## Start

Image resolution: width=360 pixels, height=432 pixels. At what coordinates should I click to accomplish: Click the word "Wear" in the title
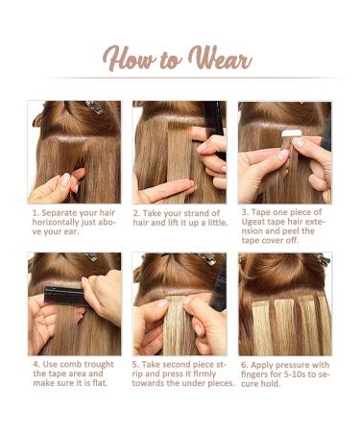click(220, 60)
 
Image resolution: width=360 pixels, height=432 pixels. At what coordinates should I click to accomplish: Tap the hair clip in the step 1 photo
click(93, 107)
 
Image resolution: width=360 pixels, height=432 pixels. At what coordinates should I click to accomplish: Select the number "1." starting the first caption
click(35, 211)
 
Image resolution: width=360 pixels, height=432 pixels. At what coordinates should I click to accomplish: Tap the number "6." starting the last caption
click(244, 365)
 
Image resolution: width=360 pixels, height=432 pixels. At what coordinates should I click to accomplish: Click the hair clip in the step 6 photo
click(323, 260)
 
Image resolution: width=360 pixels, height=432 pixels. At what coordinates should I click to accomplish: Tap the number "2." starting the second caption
click(137, 211)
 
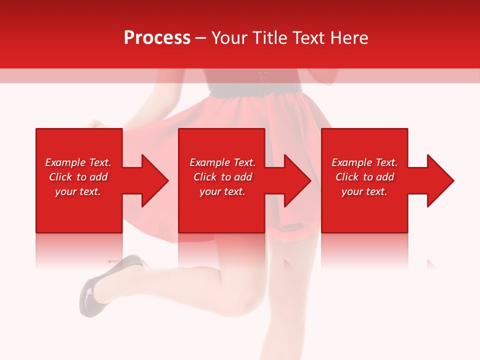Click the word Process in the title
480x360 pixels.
pyautogui.click(x=157, y=38)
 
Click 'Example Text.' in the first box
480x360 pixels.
pyautogui.click(x=78, y=162)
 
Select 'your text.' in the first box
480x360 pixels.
pyautogui.click(x=78, y=192)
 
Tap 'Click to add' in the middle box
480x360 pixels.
pyautogui.click(x=222, y=177)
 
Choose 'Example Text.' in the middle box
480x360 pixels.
pyautogui.click(x=222, y=162)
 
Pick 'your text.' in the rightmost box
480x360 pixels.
pyautogui.click(x=364, y=192)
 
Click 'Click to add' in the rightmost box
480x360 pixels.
pyautogui.click(x=364, y=177)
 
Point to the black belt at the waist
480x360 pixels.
pyautogui.click(x=255, y=89)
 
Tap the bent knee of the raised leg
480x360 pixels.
pyautogui.click(x=250, y=295)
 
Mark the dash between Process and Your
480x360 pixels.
pyautogui.click(x=200, y=38)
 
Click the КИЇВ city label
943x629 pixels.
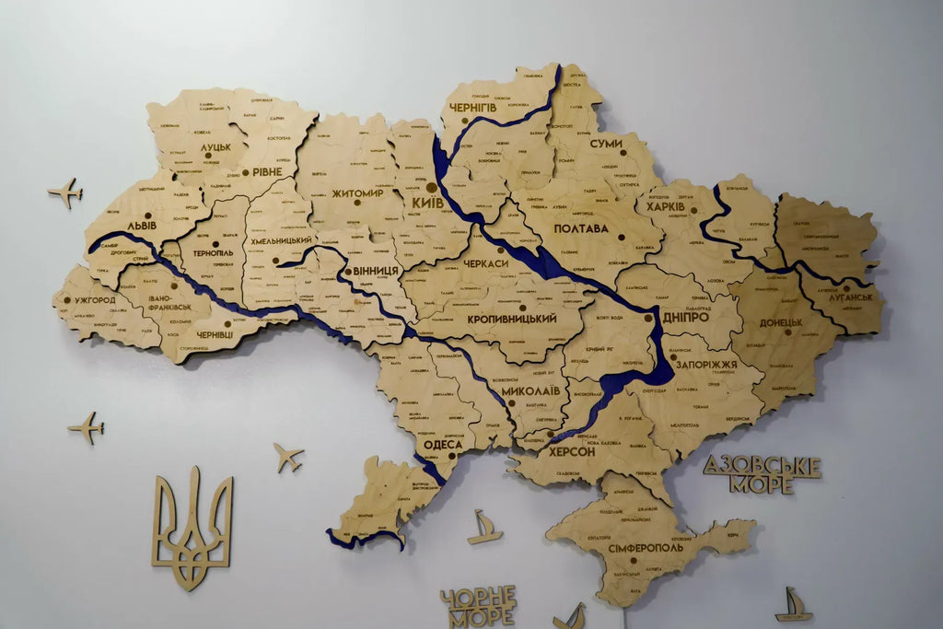tap(427, 202)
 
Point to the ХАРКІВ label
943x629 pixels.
tap(666, 207)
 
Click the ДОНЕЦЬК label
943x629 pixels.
tap(781, 323)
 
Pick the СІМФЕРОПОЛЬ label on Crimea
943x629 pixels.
tap(646, 547)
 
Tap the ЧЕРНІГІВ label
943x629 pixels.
tap(474, 109)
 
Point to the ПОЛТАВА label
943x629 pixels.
tap(581, 228)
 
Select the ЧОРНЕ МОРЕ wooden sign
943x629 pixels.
tap(477, 607)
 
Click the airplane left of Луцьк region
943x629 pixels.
tap(65, 192)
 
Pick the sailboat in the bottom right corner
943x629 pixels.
tap(793, 605)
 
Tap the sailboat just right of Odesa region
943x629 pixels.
tap(484, 528)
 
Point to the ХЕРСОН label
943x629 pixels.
tap(572, 452)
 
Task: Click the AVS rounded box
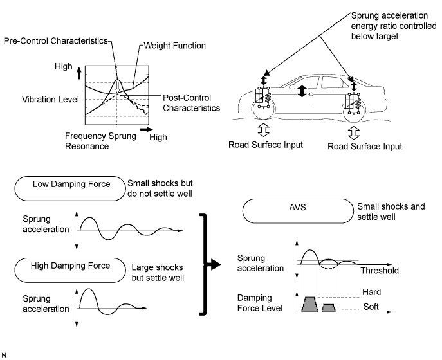298,211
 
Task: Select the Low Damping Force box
70,188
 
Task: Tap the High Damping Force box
70,270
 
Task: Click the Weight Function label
175,46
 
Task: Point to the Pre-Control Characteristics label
56,41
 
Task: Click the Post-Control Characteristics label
191,103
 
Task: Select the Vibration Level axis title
50,100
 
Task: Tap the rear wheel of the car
354,111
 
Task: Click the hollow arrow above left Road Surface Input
264,130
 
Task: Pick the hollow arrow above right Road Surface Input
354,132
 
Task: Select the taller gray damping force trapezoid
310,304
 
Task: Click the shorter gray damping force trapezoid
329,308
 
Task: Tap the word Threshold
380,271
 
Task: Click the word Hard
371,292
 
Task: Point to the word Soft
371,307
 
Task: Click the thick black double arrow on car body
302,91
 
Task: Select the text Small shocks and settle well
391,212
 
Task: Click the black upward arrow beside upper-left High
79,73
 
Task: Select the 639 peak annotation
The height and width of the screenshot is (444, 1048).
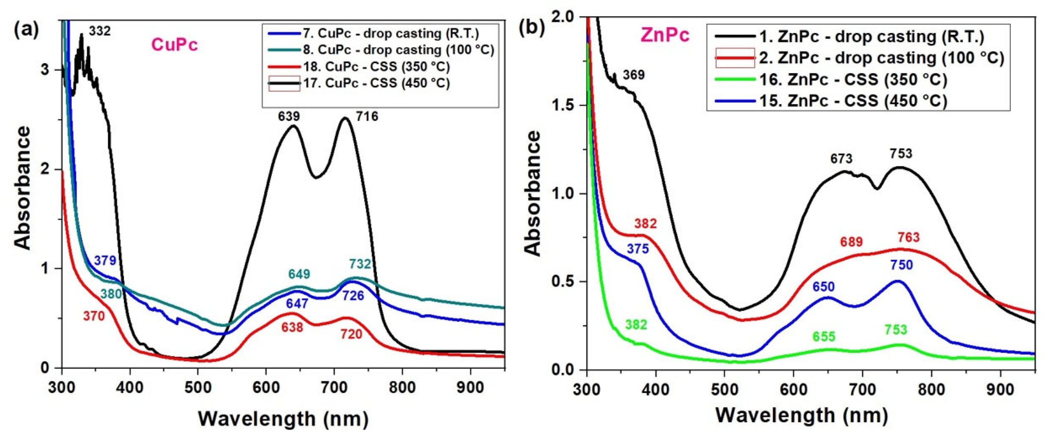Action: (289, 117)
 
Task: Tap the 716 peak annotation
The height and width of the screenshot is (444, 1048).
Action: (367, 117)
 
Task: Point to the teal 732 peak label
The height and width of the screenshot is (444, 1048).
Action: (360, 264)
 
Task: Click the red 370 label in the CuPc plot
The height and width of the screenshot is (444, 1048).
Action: (94, 316)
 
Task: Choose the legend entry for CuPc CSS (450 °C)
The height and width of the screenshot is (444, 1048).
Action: (376, 83)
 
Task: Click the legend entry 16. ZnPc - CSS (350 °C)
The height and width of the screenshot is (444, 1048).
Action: (853, 79)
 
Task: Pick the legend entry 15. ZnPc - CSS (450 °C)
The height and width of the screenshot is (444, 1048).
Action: (853, 101)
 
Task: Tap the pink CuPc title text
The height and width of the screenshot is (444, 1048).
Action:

## End

_The problem_
Rewrite all the records above as a JSON list of strings, one string per line, skipping blank lines. Leave the pictures out.

_Result of the task_
[
  "Image resolution: width=360 pixels, height=432 pixels. At what coordinates should I click to accomplish: Click the word \"Wear\" in the title",
  "click(220, 60)",
  "Image resolution: width=360 pixels, height=432 pixels. At what coordinates should I click to accomplish: Tap the hair clip in the step 1 photo",
  "click(93, 107)",
  "Image resolution: width=360 pixels, height=432 pixels. At what coordinates should I click to accomplish: Select the number \"1.\" starting the first caption",
  "click(35, 211)",
  "Image resolution: width=360 pixels, height=432 pixels. At what coordinates should I click to accomplish: Tap the number \"6.\" starting the last caption",
  "click(244, 365)",
  "Image resolution: width=360 pixels, height=432 pixels. At what coordinates should I click to accomplish: Click the hair clip in the step 6 photo",
  "click(323, 260)",
  "Image resolution: width=360 pixels, height=432 pixels. At what coordinates should I click to accomplish: Tap the number \"2.\" starting the second caption",
  "click(137, 211)",
  "Click the word Process in the title",
  "480x360 pixels.",
  "pyautogui.click(x=157, y=38)",
  "Click 'Example Text.' in the first box",
  "480x360 pixels.",
  "pyautogui.click(x=78, y=162)",
  "Select 'your text.' in the first box",
  "480x360 pixels.",
  "pyautogui.click(x=78, y=192)",
  "Tap 'Click to add' in the middle box",
  "480x360 pixels.",
  "pyautogui.click(x=222, y=177)",
  "Choose 'Example Text.' in the middle box",
  "480x360 pixels.",
  "pyautogui.click(x=222, y=162)",
  "Pick 'your text.' in the rightmost box",
  "480x360 pixels.",
  "pyautogui.click(x=364, y=192)",
  "Click 'Click to add' in the rightmost box",
  "480x360 pixels.",
  "pyautogui.click(x=364, y=177)",
  "Point to the black belt at the waist",
  "480x360 pixels.",
  "pyautogui.click(x=255, y=89)",
  "Tap the bent knee of the raised leg",
  "480x360 pixels.",
  "pyautogui.click(x=250, y=295)",
  "Mark the dash between Process and Your",
  "480x360 pixels.",
  "pyautogui.click(x=200, y=38)",
  "Click the КИЇВ city label",
  "943x629 pixels.",
  "tap(427, 202)",
  "Point to the ХАРКІВ label",
  "943x629 pixels.",
  "tap(666, 207)",
  "Click the ДОНЕЦЬК label",
  "943x629 pixels.",
  "tap(781, 323)",
  "Pick the СІМФЕРОПОЛЬ label on Crimea",
  "943x629 pixels.",
  "tap(646, 547)",
  "Tap the ЧЕРНІГІВ label",
  "943x629 pixels.",
  "tap(474, 109)",
  "Point to the ПОЛТАВА label",
  "943x629 pixels.",
  "tap(581, 228)",
  "Select the ЧОРНЕ МОРЕ wooden sign",
  "943x629 pixels.",
  "tap(477, 607)",
  "Click the airplane left of Луцьк region",
  "943x629 pixels.",
  "tap(65, 192)",
  "Pick the sailboat in the bottom right corner",
  "943x629 pixels.",
  "tap(793, 605)",
  "Tap the sailboat just right of Odesa region",
  "943x629 pixels.",
  "tap(484, 528)",
  "Point to the ХЕРСОН label",
  "943x629 pixels.",
  "tap(572, 452)",
  "Task: Click the AVS rounded box",
  "298,211",
  "Task: Select the Low Damping Force box",
  "70,188",
  "Task: Tap the High Damping Force box",
  "70,270",
  "Task: Click the Weight Function label",
  "175,46",
  "Task: Point to the Pre-Control Characteristics label",
  "56,41",
  "Task: Click the Post-Control Characteristics label",
  "191,103",
  "Task: Select the Vibration Level axis title",
  "50,100",
  "Task: Tap the rear wheel of the car",
  "354,111",
  "Task: Click the hollow arrow above left Road Surface Input",
  "264,130",
  "Task: Pick the hollow arrow above right Road Surface Input",
  "354,132",
  "Task: Select the taller gray damping force trapezoid",
  "310,304",
  "Task: Click the shorter gray damping force trapezoid",
  "329,308",
  "Task: Tap the word Threshold",
  "380,271",
  "Task: Click the word Hard",
  "371,292",
  "Task: Point to the word Soft",
  "371,307",
  "Task: Click the thick black double arrow on car body",
  "302,91",
  "Task: Select the text Small shocks and settle well",
  "391,212",
  "Task: Click the black upward arrow beside upper-left High",
  "79,73",
  "Task: Select the 639 peak annotation",
  "The height and width of the screenshot is (444, 1048).",
  "Action: (289, 117)",
  "Task: Tap the 716 peak annotation",
  "The height and width of the screenshot is (444, 1048).",
  "Action: (367, 117)",
  "Task: Point to the teal 732 peak label",
  "The height and width of the screenshot is (444, 1048).",
  "Action: (360, 264)",
  "Task: Click the red 370 label in the CuPc plot",
  "The height and width of the screenshot is (444, 1048).",
  "Action: (94, 316)",
  "Task: Choose the legend entry for CuPc CSS (450 °C)",
  "The height and width of the screenshot is (444, 1048).",
  "Action: (376, 83)",
  "Task: Click the legend entry 16. ZnPc - CSS (350 °C)",
  "The height and width of the screenshot is (444, 1048).",
  "Action: (853, 79)",
  "Task: Pick the legend entry 15. ZnPc - CSS (450 °C)",
  "The height and width of the screenshot is (444, 1048).",
  "Action: (853, 101)",
  "Task: Tap the pink CuPc title text",
  "The height and width of the screenshot is (444, 1048).",
  "Action:"
]